I need to analyze low level Cetylpyridinium chloride (0.1%) in a syrup kind sample by HPLC.
The sample also contains Tannic acid (7%), Benzocaine (20%), Benzyl alcohol (4%), Alcohol (24%) and some flavor, dye, oil etc.
The mobile phase is Acetonitrile: water (900:100) plus 5 mL ion pair reagent IPC B6. Phenomenex Primesphere 10u 4.6mm x 250mm column. Wavelength 259nm. Diluent: Acetonitrile.
This condition does not work. Firstly, CPC elutes too early at RT.2.3 min.. Secondly, there is a huge peak very close to CPC peak, and resolution is poor. Thirdly, there is a small peak underneath of CPC peak.

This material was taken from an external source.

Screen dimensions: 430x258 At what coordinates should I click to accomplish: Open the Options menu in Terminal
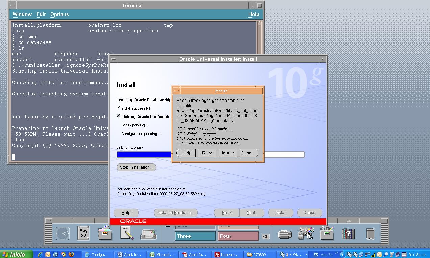(59, 14)
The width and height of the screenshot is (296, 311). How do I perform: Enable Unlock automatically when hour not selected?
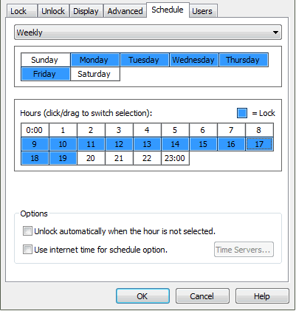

I do not like to use IPC B6. It needs long long time to equilibrium column before run and rinse column after run.
pKa value:
Benzocaine: 8.5
Tannic acid: N/A (pH 3.5)
CPC: N/A (pH 5-5.4)
Can anybody tell me what the problem of my HPLC condition is? Can you give me any suggestion? Thank you in advance!
-------------------------------------------------------------------------------------------------------
By Constantin Sychov on Friday, June 25, 2004 - 04:39 am:
No wonder - it is very-very old method, and really ancient phase.
-------------------------------------------------------------------------------------------------------
By MG on Monday, June 28, 2004 - 11:36 am:
I don't see a flow rate, but if you are running at 1 mL/min, your peak is unretained on that column, or nearly so. What happens if you reduce the acetonitrile content? You should get improved retention and resolution.
-------------------------------------------------------------------------------------------------------
By Anonymous on Wednesday, June 30, 2004 - 08:16 pm:
MG, thanks for your great input. I was running at 1 mL/min. You are right, reducing flow rate and Acetonitrile content maybe the first things to try.